Dieci minuti. Poi la strage. Venti, venticinque chilogrammi di esplosivo gelatinato Compound B, di tipo militare, compresso in una valigia, di aspetto normale. 10,25. Un vento forte spazza via ogni cosa, un tornado violento, piu' forte di un terremoto, qualcosa che ha il sapore della morte e di cose bruciate, di vecchi boati, e urla, e grida, polvere, fumo, odore di braccia. Una sala d'aspetto di seconda classe si e' sbriciolata come fanno quei castelli di sabbia quando c'e' l'alta marea, e' entrata in quella di prima classe e ha travolto ogni cosa.

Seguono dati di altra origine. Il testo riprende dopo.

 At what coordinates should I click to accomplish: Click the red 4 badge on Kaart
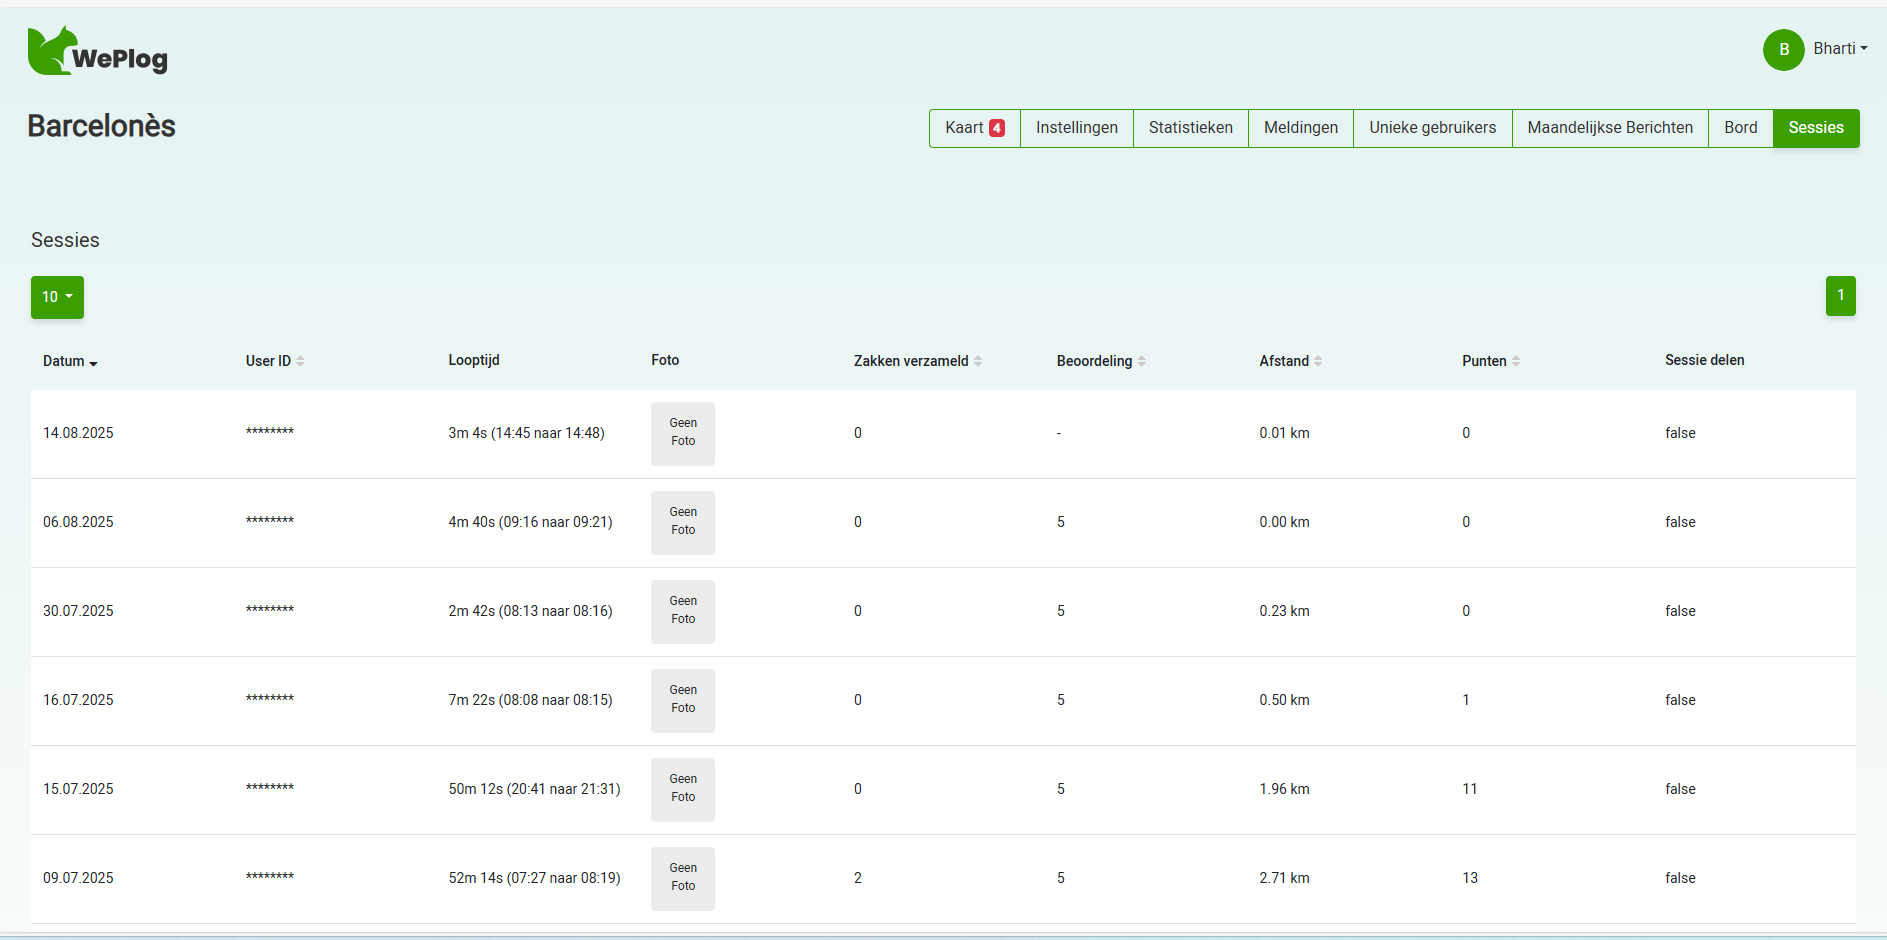tap(996, 128)
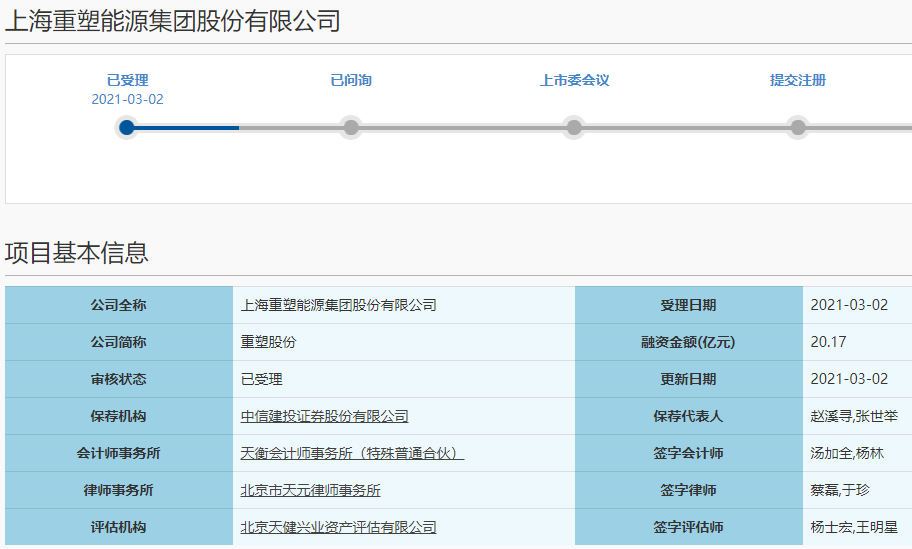Click the date under the 已受理 stage

[x=127, y=99]
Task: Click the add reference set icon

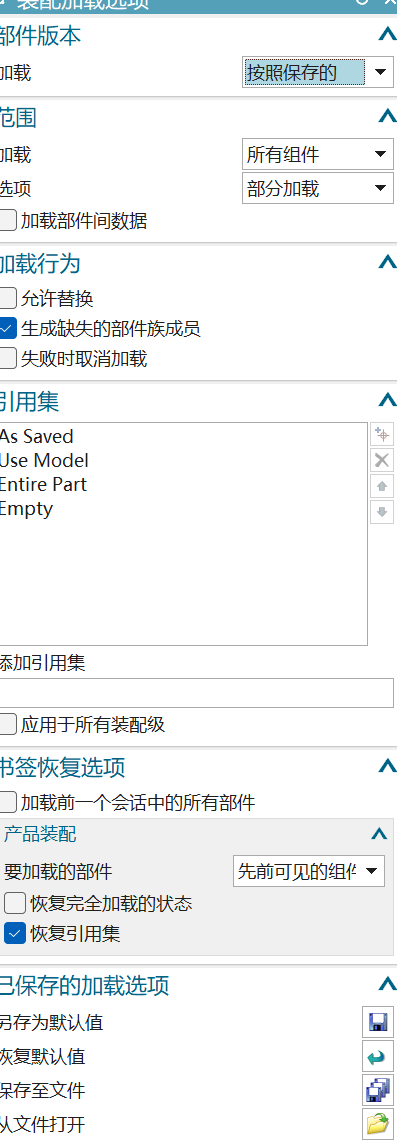Action: click(382, 435)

Centinaia di metri cubi di terra, travi lunghe duecento metri, pensiline in acciaio, traversine, sassi, binari troncati di netto, frammenti di rotaie, enormi blocchi di cemento armato ridotti a minuscoli pezzetti, con dentro uomini, donne, bambini, ragazzi, anziani, due carrozze del treno straordinario 13534 Ancona-Basilea, il ristorante Cigar, e ancora speranze, discorsi, progetti, sogni di una vacanza promessa solo per un'estate. Un onda lunga di tutto questo si e' riversata in meno di un secondo nella piazza della stazione, verso il binario 1, infilata laggiu' nel sottopassaggio. Un mondo compatto, fatto di cose e persone che poco prima erano vive, e' venuto giu', sfaldato e si e' dissolto. E in quel macello l'orologio si e' fermato. 10.25. 85 morti, 200 feriti.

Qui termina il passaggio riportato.